No one likes to be nagged, and kids tell me they hate it when their parents do it.
They are surprised when I suggest that perhaps they are the ones who trained their parents in the fine art of nagging. Read the following, and see if perhaps you have unwittingly created the nagging monsters in your life.
The first thing you must do is to repeatedly forget basic things that you should be doing at your age. This might include teeth brushing, hair combing, bathing, or doing homework.. Never do it until you are told. Three times.
Do things you should not be doing even though you know it annoys your parents. Talking with your mouth full of food tops the list, but you can also consider leaving dishes lying about the house, forgetting to put the milk back in the fridge, walking on the carpet with dirty shoes, and annoying your siblings.
You can further increase your effectiveness as a nag-trainer by telling your parents you will do what they are asking “in a few minutes”, or “when my show/game/phone conversation is over.” Then don’t do it. When they ask again, repeat the previous step. You will have them nagging in no time.
If you are not miserable enough with the nagging you have generated, you can make things even more unpleasant by acting as though there is something wrong with your parents because they nag so much. Make faces and roll your eyes when they ask you to help out. Add a big sigh for effect.

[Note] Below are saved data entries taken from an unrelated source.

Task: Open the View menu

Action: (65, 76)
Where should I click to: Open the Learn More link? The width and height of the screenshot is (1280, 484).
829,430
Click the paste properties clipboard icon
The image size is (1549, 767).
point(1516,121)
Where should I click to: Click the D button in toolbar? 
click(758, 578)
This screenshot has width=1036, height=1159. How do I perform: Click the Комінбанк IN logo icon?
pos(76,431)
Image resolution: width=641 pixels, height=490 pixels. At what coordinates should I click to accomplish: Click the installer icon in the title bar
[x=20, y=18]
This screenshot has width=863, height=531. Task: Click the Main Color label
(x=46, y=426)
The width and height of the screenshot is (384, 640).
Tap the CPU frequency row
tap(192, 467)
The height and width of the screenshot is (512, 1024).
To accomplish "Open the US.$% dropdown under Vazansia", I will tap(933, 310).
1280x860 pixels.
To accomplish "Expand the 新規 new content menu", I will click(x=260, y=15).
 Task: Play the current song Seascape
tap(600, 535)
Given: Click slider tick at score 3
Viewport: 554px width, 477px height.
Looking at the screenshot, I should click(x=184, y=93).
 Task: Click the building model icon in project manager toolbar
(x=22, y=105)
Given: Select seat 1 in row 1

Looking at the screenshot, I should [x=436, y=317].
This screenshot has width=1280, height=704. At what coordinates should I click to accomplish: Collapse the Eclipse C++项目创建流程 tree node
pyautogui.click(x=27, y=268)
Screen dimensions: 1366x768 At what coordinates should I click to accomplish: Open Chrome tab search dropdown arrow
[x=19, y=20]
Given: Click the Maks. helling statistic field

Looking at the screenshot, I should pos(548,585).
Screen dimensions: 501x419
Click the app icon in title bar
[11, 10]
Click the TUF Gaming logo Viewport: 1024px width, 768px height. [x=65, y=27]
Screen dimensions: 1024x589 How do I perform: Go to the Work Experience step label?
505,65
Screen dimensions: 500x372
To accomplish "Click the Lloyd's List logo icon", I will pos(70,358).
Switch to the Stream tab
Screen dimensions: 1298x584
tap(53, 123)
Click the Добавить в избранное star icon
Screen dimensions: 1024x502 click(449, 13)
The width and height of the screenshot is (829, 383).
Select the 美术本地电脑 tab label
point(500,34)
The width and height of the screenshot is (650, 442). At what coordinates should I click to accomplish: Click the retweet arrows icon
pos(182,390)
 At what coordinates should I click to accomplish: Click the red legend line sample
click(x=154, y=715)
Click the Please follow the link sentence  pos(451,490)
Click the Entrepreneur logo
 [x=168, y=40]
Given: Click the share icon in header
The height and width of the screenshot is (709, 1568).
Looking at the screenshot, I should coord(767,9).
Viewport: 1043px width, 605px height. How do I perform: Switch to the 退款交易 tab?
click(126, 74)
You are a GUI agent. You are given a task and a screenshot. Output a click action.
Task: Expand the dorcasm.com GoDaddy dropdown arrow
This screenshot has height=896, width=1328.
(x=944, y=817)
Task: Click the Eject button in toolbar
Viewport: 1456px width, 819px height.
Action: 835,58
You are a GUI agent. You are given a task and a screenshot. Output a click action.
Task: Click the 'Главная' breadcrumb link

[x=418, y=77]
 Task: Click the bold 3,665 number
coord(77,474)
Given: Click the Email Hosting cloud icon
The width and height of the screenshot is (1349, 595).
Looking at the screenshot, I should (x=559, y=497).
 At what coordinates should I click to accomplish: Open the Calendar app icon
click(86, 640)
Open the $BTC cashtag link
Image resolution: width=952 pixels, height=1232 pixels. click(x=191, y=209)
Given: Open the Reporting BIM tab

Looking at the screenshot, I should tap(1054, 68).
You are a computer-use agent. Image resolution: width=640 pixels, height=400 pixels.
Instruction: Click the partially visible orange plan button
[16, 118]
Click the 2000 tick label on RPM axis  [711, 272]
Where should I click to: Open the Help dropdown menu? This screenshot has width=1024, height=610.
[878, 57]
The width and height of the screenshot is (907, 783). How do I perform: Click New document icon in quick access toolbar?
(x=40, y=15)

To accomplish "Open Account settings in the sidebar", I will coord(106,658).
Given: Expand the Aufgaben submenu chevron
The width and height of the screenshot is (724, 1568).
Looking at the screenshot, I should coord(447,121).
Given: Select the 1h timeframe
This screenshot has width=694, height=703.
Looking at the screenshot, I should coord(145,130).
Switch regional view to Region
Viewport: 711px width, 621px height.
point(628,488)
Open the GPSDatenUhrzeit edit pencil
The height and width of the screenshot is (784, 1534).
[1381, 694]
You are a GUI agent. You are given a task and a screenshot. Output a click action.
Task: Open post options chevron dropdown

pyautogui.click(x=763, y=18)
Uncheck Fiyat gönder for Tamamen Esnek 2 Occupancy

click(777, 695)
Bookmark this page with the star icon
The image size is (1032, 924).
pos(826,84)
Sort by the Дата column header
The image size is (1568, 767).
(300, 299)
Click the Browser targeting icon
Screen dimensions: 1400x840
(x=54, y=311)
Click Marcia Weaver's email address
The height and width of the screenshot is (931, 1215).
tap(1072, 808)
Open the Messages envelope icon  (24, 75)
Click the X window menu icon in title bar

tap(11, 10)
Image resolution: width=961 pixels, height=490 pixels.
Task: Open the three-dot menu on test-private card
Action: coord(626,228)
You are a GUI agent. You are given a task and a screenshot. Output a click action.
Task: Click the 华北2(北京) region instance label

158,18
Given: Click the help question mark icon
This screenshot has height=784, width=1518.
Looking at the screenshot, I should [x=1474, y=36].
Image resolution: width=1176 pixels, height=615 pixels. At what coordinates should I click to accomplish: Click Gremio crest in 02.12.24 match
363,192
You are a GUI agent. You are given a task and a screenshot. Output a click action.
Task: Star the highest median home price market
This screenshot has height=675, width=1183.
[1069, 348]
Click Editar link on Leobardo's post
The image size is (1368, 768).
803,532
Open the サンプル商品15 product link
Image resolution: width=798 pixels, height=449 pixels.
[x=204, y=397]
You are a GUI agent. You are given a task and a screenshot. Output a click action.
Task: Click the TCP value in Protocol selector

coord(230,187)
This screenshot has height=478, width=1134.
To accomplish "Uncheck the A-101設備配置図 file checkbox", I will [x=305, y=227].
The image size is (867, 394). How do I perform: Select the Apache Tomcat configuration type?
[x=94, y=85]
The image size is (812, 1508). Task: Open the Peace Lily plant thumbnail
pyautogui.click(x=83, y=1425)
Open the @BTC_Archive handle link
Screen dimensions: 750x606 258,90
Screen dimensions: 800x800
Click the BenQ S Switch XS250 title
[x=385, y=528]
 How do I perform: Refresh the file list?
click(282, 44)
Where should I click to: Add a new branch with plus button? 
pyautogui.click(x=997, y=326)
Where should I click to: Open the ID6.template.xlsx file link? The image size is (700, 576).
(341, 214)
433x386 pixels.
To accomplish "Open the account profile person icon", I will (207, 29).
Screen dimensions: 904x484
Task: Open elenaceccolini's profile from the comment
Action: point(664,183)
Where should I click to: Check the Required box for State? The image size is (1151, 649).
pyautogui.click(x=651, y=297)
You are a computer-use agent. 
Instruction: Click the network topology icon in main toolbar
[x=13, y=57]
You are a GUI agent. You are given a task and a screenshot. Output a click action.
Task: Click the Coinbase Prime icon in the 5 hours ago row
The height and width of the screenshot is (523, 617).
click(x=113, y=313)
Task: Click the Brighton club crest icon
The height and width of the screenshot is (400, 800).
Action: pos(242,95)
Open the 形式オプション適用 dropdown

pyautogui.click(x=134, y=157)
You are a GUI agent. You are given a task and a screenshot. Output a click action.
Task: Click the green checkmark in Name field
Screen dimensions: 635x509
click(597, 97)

Of course, you can see where this all is leading. It is the way to create stress, turmoil and unhappiness in the home. Conflict increases, fun decreases, and relationships suffer. It is all so unnecessary.
Life could be so much better, and nagging would virtually stop, if you would take a few simple steps. Do the things you are supposed to do before you are reminded. If asked to do something, do it right away. Then you can go back to what you were doing without being interrupted with reminders. Do a good job. And sometimes do something that is not your job, just because it needs doing.